Côté dessin, il fallait pour Simsolo « une ligne claire un peu particulière, qui sache affirmer la ressemblance et qui ait de l’aisance, un dessinateur qui aime les expériences. On est dans une BD mais aussi dans un monde de théâtre. Quand le dessin commence c’est l’autre qui est sur le pont. Plus moi ».
Guitry le bien aimé sera aussi le mal aimé dans le tome 2. La guerre et la Libération, la traversée du désert, Geneviève Guitry sa dernière femme, « une catastrophe ». On va haïr Guitry emprisonné en 1944 qui pourtant obtiendra deux non-lieux. Collabo Guitry ? Non. Jalousé, oui, abominablement. La revanche des médiocres. Le purgatoire de Guitry s’est terminé il y a quinze ans. Il ne comprenait rien à la politique. « Il pouvait déjeuner avec Léon Blum en 36 et diner avec Maurras. Guitry aime l’Histoire ». Simsolo en donne une affectueuse définition : « C’était un anarchiste indéfinissable et individualiste. Il adorait Beaumarchais Molière, Saint-Just. L’admiration qu’il a pour Talleyrand est la clé de sa vision historique du monde. La France est son pays ».
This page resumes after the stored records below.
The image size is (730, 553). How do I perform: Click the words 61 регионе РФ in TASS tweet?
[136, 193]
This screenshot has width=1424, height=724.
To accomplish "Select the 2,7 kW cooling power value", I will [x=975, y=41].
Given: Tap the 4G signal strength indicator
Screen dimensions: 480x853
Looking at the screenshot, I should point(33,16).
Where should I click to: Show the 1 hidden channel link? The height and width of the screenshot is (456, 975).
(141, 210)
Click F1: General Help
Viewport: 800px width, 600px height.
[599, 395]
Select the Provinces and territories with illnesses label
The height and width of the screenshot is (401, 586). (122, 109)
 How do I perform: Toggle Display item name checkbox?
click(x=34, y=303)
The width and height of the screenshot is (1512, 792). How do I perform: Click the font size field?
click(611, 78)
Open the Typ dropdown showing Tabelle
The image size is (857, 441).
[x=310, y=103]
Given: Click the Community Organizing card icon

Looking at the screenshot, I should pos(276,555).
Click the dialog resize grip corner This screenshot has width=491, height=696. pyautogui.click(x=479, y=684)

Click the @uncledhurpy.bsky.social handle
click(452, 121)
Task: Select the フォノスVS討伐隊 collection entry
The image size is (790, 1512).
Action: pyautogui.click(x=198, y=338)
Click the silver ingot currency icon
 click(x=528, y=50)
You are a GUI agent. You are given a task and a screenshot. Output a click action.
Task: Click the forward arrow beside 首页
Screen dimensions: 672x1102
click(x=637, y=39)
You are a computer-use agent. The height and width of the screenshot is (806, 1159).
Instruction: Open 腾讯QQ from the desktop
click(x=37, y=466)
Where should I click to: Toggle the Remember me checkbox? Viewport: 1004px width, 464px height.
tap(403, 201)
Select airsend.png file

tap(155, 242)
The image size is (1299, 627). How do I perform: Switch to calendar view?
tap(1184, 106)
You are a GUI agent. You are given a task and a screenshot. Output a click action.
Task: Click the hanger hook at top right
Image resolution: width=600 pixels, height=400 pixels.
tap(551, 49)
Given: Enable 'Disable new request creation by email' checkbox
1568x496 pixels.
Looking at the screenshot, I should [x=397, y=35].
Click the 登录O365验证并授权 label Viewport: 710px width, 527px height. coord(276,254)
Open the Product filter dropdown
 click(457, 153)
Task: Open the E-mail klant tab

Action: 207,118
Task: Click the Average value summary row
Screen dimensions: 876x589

Alors quel avenir pour Guitry ? Le film parlé, la voix off et le film raconté avec Les Mémoires d’un Tricheur, Si Versailles m’était conté, il est un inventeur. Idem pour le théâtre moderne. Il avait compris qu’il fallait simplifier, rendre le texte intemporel, indémodable, juste, pas daté. « Je me suis demandé », poursuit Simsolo, « comment en images figées, en BD, le rythme Guitry allait exister. Paolo Martinello a réussi sans redondance ». On doit beaucoup à Guitry comme à tous ces grands acteurs-réalisateurs qui phosphorent en permanence, Woody Allen, Eastwood. Pétillant Guitry, un joli cru de champagne dont les bulles éclairent le regard, font chanter les mots et dont on ne se lassera jamais.